Requirement: Pull out every line from the line containing "Select the angle measurement tool" through the end of the material, both ends included, and reproduce it exactly. Keep pictures out.

Materials provided:
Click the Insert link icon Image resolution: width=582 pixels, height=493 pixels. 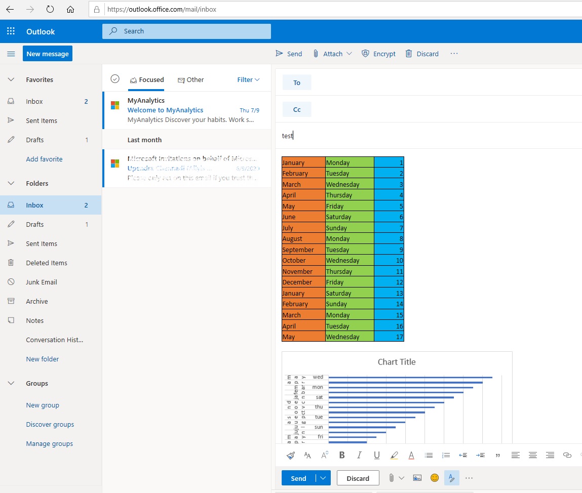567,455
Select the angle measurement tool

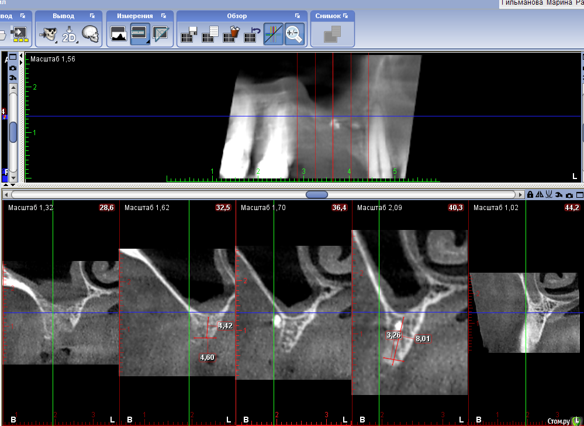tap(160, 35)
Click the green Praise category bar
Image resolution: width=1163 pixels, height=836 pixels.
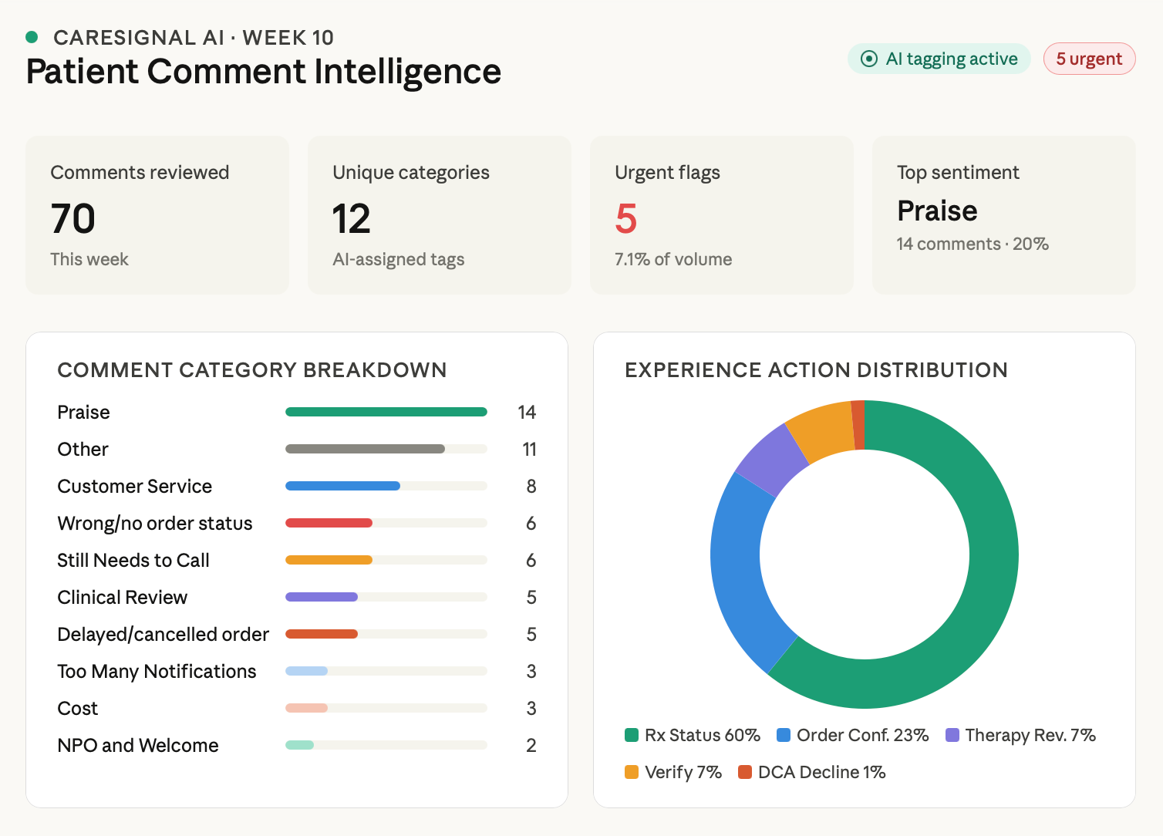point(386,412)
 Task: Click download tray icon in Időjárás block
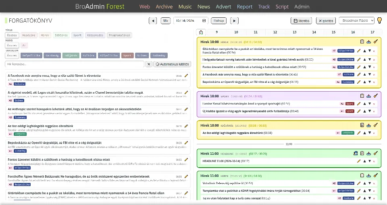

Final answer:
Select the angle measurement tool

tap(160, 35)
Click the green Praise category bar
Image resolution: width=1163 pixels, height=836 pixels.
point(386,412)
 Task: Click download tray icon in Időjárás block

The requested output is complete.